Text section =>
'''

Latson proposed that cTCD is especially appropriate for the pediatric population because of its heightened sensitivity and the avoidance of sedation or anesthesia, which are frequently necessary for cTEE in children. It can serve as a screening tool for pediatric stroke patients. A negative cTCD outcome can reasonably rule out the necessity for a cTEE or cTTE, whereas a positive cTCD outcome still necessitates further verification to ascertain whether it is a PFO or another form of communication, such as a pulmonary arterio-venous malformation [43].

Kenny et al. considered that cTTE is the optimal choice for pediatric patients due to its ability to offer excellent transthoracic windows and enable children to execute sustained Valsalva during TTE. Additionally, they noted that with TCD, it might not be feasible to definitively determine if the PFO is the sole location of RLS [44].

Based on the evidence presented, cTTE emerges as the optimal examination for children due to its excellent transthoracic windows, the absence of sedation or anesthesia requirements, and ability to confirm the location of RLS.

'''

Work to complete => In the section on screening children for right-to-left shunts, rewrite the part that begins with the words "Latson proposed that" and ends with "of RLS [44].", changing each "pediatric" to "juvenile".

Recorded data =>
'''

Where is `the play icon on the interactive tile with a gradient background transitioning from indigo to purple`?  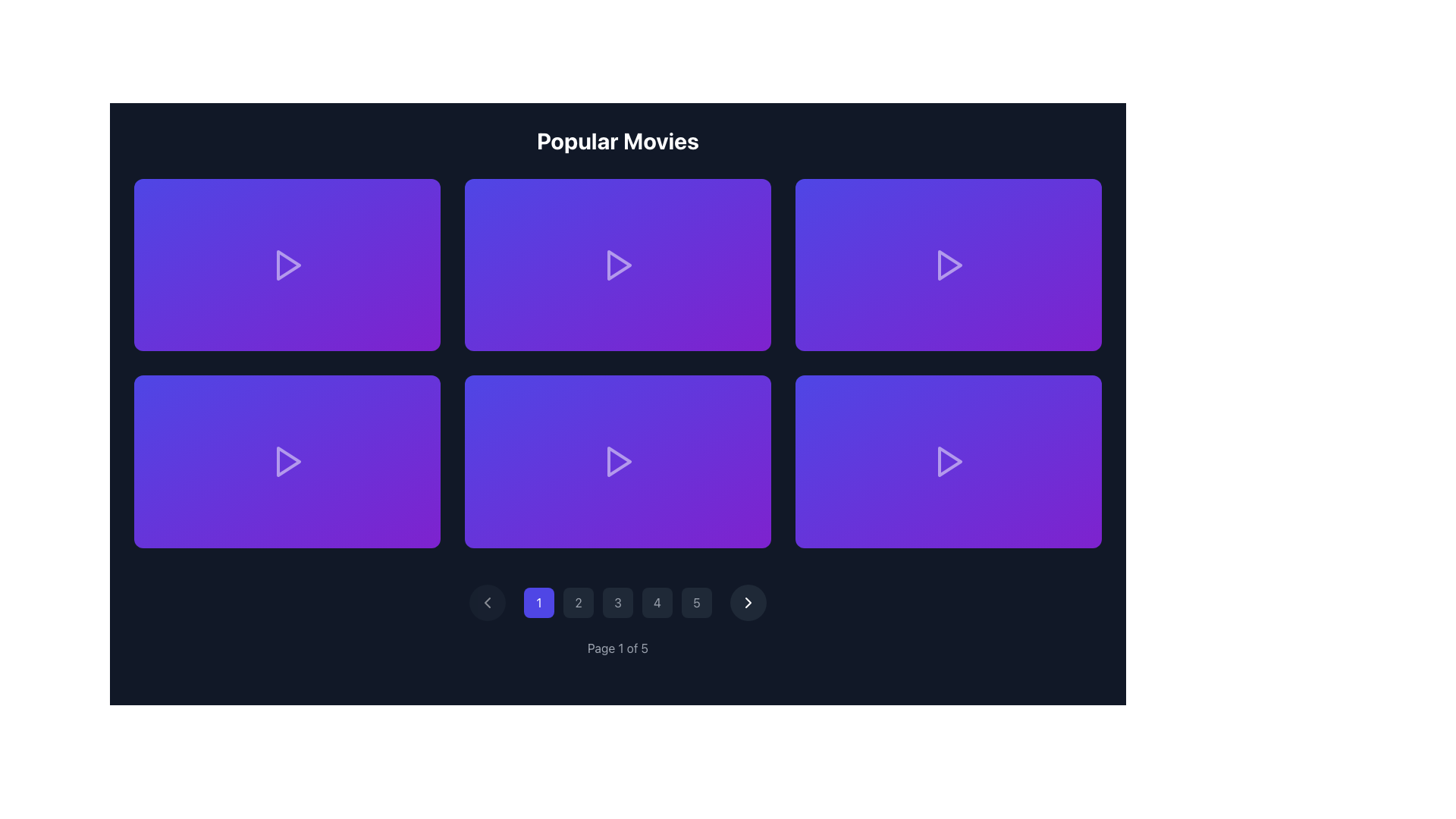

'''

Final answer =>
Latson proposed that cTCD is especially appropriate for the juvenile population because of its heightened sensitivity and the avoidance of sedation or anesthesia, which are frequently necessary for cTEE in children. It can serve as a screening tool for juvenile stroke patients. A negative cTCD outcome can reasonably rule out the necessity for a cTEE or cTTE, whereas a positive cTCD outcome still necessitates further verification to ascertain whether it is a PFO or another form of communication, such as a pulmonary arterio-venous malformation [43].

Kenny et al. considered that cTTE is the optimal choice for juvenile patients due to its ability to offer excellent transthoracic windows and enable children to execute sustained Valsalva during TTE. Additionally, they noted that with TCD, it might not be feasible to definitively determine if the PFO is the sole location of RLS [44].